■ 存储记录 ■
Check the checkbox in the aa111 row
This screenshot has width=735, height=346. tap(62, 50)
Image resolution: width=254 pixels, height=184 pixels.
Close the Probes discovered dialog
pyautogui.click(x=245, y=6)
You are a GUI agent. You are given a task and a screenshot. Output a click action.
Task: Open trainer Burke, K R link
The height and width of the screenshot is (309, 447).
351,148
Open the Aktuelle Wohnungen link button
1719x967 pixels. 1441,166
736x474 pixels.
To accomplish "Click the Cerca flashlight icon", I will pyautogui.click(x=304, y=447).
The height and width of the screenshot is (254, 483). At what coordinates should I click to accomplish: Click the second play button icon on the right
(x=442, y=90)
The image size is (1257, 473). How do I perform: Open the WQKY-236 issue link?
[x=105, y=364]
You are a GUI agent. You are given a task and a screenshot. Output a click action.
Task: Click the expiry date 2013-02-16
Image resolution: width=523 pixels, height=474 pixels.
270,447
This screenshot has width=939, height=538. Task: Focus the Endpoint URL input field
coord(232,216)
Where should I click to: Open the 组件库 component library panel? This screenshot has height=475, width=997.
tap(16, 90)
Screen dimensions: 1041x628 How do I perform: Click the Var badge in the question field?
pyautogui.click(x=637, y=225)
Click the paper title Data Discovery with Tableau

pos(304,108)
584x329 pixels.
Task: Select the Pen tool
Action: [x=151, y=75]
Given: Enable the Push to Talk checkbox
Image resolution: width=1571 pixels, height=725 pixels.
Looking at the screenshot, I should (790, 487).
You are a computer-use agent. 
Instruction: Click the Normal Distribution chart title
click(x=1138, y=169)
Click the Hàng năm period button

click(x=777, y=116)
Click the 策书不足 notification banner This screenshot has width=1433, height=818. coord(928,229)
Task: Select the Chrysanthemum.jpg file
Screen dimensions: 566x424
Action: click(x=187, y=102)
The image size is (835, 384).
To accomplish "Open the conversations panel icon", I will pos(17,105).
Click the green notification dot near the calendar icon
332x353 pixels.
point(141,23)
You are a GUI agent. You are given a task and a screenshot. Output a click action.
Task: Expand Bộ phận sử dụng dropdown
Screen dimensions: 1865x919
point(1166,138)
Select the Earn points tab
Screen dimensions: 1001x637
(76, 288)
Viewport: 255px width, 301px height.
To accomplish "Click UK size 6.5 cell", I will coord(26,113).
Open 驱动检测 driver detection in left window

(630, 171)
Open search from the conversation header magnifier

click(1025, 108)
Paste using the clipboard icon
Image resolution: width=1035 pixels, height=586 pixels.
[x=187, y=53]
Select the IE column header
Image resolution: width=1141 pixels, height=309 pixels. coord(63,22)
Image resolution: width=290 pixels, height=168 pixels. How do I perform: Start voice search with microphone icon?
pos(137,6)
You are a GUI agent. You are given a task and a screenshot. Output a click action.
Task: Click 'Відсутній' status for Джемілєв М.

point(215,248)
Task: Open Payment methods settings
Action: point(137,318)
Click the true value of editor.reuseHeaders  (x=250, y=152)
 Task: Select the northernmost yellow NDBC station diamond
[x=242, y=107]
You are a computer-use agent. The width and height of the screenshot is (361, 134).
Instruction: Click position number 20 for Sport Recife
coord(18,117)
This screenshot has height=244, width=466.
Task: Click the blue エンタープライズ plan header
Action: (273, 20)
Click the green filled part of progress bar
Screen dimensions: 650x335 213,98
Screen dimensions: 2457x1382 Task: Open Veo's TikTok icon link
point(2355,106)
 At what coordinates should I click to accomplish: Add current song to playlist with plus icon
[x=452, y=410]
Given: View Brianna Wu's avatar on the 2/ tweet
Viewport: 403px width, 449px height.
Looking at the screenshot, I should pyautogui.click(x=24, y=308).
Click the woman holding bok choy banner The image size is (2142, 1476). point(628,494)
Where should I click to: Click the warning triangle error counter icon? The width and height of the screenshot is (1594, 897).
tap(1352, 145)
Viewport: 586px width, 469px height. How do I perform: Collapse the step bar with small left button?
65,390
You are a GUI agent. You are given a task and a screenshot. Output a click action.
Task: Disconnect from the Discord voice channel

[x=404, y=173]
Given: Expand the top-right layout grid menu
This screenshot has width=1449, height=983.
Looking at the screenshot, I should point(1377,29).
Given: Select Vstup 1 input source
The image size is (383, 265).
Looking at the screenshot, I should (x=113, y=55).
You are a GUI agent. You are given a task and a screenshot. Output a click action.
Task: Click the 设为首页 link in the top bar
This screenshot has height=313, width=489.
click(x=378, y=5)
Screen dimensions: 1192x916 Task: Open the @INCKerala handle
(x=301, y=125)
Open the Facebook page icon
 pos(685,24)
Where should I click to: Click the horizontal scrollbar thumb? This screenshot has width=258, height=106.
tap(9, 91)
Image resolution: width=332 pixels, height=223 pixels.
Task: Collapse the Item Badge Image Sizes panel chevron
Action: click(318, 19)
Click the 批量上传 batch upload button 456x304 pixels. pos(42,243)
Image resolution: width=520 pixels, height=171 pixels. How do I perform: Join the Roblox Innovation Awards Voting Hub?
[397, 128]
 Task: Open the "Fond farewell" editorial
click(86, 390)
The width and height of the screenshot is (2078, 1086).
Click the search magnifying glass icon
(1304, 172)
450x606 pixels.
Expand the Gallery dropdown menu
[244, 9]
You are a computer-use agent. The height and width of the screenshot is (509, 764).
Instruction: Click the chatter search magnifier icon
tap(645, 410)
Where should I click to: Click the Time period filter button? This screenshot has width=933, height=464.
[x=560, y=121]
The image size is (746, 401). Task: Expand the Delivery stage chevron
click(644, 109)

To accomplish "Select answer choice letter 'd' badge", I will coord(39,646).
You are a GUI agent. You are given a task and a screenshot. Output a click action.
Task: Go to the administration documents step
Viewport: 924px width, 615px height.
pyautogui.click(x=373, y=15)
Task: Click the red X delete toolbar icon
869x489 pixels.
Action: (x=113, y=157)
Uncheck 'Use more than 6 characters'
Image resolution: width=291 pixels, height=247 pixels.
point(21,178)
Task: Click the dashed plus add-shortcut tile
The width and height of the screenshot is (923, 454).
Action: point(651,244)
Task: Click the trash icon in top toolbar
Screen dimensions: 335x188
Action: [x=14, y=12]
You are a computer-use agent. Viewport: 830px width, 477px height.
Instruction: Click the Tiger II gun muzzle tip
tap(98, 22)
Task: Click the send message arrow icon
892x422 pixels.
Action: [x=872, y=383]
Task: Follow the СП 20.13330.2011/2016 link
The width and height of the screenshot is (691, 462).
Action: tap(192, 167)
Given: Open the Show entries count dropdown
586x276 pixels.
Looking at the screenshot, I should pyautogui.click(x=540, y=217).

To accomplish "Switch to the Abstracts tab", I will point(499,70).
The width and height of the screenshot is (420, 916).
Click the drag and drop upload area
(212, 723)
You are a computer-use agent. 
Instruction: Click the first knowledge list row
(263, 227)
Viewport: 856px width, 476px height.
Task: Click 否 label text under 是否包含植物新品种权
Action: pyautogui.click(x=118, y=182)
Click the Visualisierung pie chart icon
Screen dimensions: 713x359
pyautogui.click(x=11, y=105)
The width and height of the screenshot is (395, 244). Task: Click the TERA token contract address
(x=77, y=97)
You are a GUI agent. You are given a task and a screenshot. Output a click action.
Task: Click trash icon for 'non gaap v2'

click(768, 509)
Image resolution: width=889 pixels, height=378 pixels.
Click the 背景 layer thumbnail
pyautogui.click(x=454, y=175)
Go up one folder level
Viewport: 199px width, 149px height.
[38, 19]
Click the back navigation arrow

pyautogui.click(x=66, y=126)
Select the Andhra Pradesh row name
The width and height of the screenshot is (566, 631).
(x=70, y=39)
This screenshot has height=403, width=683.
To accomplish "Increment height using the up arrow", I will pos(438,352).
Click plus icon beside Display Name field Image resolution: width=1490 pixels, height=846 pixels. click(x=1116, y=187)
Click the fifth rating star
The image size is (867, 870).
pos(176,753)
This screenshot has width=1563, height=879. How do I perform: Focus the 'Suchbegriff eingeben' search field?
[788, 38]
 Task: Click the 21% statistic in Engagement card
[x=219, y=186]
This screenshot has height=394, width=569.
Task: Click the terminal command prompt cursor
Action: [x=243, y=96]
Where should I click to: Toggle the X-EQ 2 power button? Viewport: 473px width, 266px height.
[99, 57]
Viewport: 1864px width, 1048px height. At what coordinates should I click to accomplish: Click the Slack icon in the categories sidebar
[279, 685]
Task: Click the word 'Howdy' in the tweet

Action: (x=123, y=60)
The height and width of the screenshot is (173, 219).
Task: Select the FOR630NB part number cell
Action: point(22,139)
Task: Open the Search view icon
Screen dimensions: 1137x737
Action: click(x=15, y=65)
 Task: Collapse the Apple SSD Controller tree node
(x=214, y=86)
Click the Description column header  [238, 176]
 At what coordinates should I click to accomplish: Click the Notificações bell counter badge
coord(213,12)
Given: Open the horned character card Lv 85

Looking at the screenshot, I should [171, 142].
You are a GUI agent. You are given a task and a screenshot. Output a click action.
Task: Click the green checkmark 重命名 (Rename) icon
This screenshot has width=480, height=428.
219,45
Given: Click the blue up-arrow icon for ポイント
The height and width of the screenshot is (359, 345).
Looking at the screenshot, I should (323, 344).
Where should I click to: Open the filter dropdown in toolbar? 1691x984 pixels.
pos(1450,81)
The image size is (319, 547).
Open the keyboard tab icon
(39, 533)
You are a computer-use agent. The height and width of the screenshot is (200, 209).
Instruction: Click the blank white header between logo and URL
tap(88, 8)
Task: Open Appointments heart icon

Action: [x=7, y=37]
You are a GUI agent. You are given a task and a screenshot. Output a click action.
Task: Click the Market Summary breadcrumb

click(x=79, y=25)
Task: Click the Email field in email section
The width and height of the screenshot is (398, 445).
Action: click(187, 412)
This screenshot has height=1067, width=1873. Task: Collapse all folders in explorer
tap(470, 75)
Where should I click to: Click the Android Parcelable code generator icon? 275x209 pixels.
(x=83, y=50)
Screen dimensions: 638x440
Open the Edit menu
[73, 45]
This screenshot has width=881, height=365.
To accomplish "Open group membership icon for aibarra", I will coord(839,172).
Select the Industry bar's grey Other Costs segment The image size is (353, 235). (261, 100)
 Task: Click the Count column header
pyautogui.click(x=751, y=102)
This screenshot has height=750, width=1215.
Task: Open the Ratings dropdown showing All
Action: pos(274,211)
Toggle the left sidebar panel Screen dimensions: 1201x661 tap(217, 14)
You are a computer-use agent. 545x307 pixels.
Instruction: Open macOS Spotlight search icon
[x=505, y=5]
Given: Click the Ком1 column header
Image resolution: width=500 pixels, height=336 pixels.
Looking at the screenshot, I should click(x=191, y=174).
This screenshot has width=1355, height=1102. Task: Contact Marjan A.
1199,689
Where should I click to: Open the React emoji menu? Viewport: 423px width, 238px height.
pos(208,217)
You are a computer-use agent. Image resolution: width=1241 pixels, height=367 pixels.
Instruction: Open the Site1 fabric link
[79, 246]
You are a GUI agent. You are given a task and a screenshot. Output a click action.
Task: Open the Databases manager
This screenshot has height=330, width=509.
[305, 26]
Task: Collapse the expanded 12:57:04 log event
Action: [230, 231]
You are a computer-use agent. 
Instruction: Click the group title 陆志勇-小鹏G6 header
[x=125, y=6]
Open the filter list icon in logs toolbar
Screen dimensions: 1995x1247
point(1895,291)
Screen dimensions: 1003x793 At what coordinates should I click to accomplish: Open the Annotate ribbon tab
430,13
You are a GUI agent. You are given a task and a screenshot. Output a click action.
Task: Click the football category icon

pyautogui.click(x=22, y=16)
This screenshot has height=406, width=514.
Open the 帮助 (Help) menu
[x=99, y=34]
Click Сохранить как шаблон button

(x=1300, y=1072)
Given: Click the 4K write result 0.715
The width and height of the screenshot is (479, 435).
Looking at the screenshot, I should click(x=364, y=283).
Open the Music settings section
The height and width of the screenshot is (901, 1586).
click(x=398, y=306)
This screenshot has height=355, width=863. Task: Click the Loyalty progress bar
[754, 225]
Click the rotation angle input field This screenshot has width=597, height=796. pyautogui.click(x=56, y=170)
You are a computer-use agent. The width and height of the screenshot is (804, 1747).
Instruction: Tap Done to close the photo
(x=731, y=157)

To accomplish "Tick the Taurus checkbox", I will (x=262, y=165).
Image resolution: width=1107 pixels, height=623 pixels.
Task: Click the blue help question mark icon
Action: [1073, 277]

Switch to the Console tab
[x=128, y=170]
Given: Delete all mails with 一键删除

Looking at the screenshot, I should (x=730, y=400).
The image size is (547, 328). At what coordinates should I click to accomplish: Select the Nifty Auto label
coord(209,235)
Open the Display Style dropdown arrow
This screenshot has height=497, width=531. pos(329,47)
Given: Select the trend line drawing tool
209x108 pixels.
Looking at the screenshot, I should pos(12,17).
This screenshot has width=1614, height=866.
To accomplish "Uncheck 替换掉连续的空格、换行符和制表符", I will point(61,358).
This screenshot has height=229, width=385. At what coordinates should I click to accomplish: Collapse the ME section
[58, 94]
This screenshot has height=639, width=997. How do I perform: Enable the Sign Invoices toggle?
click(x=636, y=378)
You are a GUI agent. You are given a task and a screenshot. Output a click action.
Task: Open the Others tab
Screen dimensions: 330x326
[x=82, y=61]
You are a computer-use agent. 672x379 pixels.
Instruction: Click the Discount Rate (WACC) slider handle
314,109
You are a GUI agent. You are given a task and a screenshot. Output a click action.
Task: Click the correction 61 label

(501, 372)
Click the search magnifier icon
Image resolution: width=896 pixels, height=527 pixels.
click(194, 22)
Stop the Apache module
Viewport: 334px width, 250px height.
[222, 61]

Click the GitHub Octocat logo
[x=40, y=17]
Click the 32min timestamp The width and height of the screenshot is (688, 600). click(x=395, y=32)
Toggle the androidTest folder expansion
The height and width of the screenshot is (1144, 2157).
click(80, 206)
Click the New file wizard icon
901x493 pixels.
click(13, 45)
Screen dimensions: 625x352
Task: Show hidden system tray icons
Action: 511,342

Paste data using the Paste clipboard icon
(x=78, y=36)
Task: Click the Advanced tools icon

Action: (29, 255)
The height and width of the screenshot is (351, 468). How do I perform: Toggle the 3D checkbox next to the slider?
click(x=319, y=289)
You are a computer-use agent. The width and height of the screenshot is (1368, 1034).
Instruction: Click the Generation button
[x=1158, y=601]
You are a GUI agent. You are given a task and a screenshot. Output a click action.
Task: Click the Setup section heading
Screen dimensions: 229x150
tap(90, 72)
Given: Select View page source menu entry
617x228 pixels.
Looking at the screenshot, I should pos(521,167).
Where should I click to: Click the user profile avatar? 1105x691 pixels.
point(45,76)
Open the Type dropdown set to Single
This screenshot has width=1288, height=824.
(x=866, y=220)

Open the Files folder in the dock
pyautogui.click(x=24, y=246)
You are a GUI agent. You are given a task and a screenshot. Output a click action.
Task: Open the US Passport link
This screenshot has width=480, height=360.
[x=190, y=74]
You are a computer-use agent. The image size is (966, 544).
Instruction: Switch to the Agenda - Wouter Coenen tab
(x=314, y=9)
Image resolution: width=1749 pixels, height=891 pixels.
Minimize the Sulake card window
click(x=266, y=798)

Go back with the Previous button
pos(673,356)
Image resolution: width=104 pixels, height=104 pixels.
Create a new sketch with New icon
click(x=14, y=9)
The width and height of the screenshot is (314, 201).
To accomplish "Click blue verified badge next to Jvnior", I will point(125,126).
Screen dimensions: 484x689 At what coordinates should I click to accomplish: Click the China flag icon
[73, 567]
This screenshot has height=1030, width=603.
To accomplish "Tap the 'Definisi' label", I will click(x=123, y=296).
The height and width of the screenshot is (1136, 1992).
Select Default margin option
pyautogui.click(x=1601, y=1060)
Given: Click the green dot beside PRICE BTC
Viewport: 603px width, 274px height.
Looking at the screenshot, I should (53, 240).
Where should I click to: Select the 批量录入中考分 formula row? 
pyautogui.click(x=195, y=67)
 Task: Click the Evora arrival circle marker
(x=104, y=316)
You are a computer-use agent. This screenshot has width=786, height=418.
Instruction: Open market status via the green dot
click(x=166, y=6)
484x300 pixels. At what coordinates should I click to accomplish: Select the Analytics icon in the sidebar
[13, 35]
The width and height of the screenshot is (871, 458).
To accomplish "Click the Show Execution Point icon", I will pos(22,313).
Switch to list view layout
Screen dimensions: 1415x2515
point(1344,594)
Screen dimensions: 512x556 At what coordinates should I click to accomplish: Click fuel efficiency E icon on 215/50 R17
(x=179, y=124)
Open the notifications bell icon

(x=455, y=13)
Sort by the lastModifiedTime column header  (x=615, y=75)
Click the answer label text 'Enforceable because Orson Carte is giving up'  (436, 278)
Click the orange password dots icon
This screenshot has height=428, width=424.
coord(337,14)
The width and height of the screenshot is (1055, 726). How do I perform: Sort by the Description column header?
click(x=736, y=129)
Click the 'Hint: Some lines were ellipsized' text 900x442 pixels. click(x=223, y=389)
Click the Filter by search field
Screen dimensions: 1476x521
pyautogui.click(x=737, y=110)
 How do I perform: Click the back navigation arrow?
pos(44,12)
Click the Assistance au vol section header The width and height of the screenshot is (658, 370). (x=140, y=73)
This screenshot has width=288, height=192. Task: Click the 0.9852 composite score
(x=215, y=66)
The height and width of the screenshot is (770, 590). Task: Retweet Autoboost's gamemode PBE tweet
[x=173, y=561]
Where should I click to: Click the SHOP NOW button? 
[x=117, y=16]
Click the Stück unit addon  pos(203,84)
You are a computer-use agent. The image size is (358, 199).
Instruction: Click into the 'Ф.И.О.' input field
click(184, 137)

■ 书面练习 ■
从记录的第一行起，到含有“point(141,23)”的那一行为止，逐字照录这些行，首尾两行都要包括。

■ 正确输出 ■
Check the checkbox in the aa111 row
This screenshot has width=735, height=346. tap(62, 50)
Image resolution: width=254 pixels, height=184 pixels.
Close the Probes discovered dialog
pyautogui.click(x=245, y=6)
You are a GUI agent. You are given a task and a screenshot. Output a click action.
Task: Open trainer Burke, K R link
The height and width of the screenshot is (309, 447).
351,148
Open the Aktuelle Wohnungen link button
1719x967 pixels. 1441,166
736x474 pixels.
To accomplish "Click the Cerca flashlight icon", I will pyautogui.click(x=304, y=447).
The height and width of the screenshot is (254, 483). At what coordinates should I click to accomplish: Click the second play button icon on the right
(x=442, y=90)
The image size is (1257, 473). How do I perform: Open the WQKY-236 issue link?
[x=105, y=364]
You are a GUI agent. You are given a task and a screenshot. Output a click action.
Task: Click the expiry date 2013-02-16
Image resolution: width=523 pixels, height=474 pixels.
270,447
This screenshot has width=939, height=538. Task: Focus the Endpoint URL input field
coord(232,216)
Where should I click to: Open the 组件库 component library panel? This screenshot has height=475, width=997.
tap(16, 90)
Screen dimensions: 1041x628 How do I perform: Click the Var badge in the question field?
pyautogui.click(x=637, y=225)
Click the paper title Data Discovery with Tableau

pos(304,108)
584x329 pixels.
Task: Select the Pen tool
Action: [x=151, y=75]
Given: Enable the Push to Talk checkbox
Image resolution: width=1571 pixels, height=725 pixels.
Looking at the screenshot, I should (790, 487).
You are a computer-use agent. 
Instruction: Click the Normal Distribution chart title
click(x=1138, y=169)
Click the Hàng năm period button

click(x=777, y=116)
Click the 策书不足 notification banner This screenshot has width=1433, height=818. coord(928,229)
Task: Select the Chrysanthemum.jpg file
Screen dimensions: 566x424
Action: click(x=187, y=102)
The image size is (835, 384).
To accomplish "Open the conversations panel icon", I will pos(17,105).
Click the green notification dot near the calendar icon
332x353 pixels.
point(141,23)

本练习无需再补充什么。